• **Exercise goal**: Go through the records below line by line. Count the lines with "Search" and give the count alone.

• **Extracted entries**:
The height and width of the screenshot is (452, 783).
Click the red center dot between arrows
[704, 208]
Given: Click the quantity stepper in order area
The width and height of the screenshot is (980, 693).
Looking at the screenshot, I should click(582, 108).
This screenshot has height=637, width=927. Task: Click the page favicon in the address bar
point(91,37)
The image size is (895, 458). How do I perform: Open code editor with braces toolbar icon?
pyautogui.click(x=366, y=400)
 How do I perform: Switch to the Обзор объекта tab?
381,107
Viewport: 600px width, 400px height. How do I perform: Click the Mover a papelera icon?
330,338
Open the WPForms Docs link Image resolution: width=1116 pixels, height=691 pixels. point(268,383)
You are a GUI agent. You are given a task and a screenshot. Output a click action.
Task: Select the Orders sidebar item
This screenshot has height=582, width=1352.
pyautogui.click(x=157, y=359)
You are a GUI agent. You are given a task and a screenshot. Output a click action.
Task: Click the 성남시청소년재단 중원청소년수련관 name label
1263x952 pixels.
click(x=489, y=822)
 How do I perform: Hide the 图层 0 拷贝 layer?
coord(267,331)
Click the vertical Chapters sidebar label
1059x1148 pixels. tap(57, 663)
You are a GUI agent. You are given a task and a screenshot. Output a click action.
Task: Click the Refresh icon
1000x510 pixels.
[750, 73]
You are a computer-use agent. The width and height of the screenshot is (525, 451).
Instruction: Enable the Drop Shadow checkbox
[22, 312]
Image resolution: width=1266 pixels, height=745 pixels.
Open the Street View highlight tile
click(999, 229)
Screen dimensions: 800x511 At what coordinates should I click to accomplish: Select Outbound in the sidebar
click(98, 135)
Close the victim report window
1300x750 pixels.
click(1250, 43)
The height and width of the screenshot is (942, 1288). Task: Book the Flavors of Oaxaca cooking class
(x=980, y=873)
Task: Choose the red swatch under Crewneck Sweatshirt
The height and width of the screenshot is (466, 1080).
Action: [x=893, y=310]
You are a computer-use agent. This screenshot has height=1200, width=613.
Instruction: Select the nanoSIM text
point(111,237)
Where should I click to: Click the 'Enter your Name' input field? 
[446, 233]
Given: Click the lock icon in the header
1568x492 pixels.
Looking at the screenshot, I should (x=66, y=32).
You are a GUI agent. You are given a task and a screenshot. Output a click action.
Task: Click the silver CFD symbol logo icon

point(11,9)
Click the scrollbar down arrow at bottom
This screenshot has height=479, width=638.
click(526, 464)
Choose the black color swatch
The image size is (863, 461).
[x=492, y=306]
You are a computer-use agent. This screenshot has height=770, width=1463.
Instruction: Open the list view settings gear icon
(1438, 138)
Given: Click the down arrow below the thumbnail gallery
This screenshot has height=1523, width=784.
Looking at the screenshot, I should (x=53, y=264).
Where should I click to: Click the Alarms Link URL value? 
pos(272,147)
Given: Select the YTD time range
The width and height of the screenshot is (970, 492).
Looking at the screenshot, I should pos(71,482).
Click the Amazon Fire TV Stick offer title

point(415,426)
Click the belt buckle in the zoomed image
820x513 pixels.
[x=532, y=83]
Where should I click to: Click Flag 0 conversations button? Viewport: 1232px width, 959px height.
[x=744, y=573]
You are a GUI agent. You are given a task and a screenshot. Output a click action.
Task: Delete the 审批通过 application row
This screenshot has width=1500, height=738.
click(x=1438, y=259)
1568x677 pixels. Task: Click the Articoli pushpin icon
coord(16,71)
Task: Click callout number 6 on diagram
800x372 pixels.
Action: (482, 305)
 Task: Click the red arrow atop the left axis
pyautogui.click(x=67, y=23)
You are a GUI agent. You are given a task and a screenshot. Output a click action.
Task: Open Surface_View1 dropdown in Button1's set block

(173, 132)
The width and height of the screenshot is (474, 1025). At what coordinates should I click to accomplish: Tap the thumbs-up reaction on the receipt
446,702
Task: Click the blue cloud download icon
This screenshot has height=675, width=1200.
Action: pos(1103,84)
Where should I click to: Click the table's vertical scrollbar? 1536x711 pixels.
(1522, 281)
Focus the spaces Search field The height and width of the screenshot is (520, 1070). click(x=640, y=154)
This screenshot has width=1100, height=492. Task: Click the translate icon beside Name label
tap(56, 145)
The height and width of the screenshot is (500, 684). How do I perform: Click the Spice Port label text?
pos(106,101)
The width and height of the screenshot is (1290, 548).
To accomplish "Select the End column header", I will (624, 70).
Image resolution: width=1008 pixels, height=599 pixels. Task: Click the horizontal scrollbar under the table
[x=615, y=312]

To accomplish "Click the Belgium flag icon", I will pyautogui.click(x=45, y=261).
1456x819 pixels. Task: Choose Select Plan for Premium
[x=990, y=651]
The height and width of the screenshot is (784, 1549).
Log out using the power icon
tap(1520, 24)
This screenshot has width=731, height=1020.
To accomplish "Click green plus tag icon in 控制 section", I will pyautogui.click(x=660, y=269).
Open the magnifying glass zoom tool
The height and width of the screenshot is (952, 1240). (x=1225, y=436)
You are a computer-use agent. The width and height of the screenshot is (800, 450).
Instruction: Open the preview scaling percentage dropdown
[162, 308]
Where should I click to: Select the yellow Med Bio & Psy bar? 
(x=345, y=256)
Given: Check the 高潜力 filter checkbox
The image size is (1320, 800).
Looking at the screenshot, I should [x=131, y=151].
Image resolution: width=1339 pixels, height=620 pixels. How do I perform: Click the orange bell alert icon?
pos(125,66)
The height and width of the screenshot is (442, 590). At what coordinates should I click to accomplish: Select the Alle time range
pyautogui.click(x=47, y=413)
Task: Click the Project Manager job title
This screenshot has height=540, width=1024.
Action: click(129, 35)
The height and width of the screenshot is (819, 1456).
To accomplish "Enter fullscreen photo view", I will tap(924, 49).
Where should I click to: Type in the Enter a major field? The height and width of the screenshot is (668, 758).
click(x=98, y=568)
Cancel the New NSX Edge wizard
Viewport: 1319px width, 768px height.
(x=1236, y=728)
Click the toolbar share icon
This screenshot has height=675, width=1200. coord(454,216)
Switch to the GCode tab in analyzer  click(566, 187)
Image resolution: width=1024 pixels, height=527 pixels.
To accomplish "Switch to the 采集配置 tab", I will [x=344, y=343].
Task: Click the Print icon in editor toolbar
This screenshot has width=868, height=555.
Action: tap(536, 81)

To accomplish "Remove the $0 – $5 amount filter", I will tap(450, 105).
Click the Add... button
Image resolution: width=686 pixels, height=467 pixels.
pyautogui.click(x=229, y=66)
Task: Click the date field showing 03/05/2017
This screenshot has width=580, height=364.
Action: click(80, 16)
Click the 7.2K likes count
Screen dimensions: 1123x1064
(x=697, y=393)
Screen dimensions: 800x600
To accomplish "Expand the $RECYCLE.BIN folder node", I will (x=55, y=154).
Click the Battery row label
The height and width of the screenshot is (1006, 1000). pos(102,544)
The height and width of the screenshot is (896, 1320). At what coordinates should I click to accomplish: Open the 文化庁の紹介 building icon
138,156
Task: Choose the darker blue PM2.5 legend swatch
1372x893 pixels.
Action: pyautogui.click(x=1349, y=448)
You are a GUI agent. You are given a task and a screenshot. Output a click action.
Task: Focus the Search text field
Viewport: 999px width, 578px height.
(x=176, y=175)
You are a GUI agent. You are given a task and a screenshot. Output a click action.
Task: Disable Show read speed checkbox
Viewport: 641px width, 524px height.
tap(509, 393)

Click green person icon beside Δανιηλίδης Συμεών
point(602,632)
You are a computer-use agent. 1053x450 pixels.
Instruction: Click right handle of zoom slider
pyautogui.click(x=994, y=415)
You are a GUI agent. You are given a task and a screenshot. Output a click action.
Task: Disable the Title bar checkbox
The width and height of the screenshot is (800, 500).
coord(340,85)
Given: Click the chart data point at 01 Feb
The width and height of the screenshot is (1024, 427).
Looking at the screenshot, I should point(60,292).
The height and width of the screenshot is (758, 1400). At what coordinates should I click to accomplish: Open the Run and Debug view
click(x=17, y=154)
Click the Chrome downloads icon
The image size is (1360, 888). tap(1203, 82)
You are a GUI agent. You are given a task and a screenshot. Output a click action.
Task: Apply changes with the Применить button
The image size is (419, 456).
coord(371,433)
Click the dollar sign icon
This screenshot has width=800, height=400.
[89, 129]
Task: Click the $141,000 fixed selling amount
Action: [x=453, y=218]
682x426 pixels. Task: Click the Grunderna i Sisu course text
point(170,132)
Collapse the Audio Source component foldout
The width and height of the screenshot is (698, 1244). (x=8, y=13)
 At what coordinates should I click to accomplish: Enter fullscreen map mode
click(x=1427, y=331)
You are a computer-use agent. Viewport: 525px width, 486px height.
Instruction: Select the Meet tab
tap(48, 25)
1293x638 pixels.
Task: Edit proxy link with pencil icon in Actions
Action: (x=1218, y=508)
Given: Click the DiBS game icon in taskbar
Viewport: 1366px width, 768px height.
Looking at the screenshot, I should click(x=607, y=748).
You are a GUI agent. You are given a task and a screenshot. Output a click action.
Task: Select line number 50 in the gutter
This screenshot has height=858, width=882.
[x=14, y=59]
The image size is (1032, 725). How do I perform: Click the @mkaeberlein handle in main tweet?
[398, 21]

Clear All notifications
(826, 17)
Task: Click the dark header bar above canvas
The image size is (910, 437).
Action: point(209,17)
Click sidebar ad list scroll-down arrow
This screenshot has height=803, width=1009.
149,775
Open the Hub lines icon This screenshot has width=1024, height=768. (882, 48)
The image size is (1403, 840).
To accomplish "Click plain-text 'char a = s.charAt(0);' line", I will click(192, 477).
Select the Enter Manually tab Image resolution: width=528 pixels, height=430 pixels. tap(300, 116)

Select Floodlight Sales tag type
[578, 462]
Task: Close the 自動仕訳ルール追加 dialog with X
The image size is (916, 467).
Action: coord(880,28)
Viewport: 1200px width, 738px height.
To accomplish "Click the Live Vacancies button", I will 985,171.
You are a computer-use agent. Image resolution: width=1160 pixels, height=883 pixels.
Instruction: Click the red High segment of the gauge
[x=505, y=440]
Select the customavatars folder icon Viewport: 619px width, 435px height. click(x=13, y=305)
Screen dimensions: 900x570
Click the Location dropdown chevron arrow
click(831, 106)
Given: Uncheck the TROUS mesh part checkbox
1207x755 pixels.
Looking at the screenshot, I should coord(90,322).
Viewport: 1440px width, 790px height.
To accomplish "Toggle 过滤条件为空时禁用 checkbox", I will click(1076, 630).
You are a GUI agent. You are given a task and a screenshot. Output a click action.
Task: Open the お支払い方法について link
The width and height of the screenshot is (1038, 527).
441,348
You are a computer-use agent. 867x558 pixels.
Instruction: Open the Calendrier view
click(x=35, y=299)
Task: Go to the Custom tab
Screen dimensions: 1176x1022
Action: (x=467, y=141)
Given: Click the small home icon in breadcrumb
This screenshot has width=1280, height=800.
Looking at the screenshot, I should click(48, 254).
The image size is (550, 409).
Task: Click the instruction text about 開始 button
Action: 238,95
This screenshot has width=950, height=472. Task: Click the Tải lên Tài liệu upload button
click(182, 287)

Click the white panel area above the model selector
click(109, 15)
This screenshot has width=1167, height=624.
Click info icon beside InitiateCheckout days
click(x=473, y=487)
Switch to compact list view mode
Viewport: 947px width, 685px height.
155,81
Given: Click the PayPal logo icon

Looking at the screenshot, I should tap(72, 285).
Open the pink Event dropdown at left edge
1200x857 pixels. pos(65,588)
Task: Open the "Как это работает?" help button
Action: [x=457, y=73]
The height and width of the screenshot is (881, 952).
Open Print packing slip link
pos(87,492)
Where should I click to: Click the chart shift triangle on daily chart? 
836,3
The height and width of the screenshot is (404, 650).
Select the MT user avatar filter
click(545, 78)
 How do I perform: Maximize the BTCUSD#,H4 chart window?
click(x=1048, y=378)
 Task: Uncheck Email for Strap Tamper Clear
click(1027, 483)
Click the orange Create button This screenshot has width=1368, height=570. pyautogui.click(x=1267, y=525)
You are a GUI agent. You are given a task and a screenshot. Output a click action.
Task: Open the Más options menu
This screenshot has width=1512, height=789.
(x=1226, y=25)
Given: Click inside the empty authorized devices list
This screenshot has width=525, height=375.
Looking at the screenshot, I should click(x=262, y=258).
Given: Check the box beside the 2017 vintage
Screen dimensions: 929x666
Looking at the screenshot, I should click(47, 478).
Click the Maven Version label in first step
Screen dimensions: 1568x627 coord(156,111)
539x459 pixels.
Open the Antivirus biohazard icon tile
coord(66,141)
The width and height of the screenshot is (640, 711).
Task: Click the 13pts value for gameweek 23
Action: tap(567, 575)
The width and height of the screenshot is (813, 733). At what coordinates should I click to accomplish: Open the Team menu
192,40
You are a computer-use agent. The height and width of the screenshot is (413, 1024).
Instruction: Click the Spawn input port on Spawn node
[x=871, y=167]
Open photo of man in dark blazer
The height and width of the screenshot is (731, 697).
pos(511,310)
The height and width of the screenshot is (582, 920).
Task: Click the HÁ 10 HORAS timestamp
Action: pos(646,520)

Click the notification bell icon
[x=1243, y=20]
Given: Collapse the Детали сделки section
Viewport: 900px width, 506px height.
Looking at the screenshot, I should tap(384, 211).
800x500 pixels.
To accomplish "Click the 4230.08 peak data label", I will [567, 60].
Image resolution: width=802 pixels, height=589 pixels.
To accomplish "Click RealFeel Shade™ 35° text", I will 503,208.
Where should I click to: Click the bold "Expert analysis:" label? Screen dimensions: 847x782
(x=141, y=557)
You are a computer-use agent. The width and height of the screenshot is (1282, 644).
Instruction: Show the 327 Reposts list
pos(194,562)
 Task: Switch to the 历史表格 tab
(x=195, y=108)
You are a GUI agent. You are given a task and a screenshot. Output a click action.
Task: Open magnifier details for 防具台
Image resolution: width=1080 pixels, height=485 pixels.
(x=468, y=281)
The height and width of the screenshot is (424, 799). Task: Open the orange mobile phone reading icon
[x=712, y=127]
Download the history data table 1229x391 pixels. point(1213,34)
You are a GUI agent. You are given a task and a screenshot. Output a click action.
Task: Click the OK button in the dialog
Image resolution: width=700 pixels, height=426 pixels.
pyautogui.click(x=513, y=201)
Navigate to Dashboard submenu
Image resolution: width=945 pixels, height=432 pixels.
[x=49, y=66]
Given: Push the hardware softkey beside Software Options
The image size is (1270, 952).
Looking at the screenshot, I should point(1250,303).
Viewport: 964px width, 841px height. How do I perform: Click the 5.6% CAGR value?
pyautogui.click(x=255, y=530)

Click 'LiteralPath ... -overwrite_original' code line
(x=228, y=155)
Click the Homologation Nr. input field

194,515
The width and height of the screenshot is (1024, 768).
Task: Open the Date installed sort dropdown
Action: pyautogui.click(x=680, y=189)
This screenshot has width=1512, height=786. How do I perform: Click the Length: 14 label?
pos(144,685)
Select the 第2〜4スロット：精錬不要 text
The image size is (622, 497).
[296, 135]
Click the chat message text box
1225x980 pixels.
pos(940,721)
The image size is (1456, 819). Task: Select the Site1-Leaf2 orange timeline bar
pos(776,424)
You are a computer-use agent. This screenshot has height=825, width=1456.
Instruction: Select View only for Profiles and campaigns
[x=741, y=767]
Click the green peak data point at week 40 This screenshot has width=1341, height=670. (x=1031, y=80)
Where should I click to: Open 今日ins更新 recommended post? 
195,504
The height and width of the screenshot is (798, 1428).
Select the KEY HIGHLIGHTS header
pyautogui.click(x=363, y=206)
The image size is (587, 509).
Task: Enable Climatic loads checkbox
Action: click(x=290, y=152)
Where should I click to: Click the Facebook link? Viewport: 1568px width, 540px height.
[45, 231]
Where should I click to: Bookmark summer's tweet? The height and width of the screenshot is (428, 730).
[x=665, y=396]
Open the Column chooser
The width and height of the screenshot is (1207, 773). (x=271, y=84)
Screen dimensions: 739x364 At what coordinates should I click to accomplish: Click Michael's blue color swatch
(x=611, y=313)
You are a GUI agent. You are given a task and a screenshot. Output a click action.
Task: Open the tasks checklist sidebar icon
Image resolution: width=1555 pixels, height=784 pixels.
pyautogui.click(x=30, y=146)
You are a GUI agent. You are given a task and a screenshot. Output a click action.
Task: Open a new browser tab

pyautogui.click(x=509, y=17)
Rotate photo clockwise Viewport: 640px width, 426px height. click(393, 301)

• **Task answer**: 2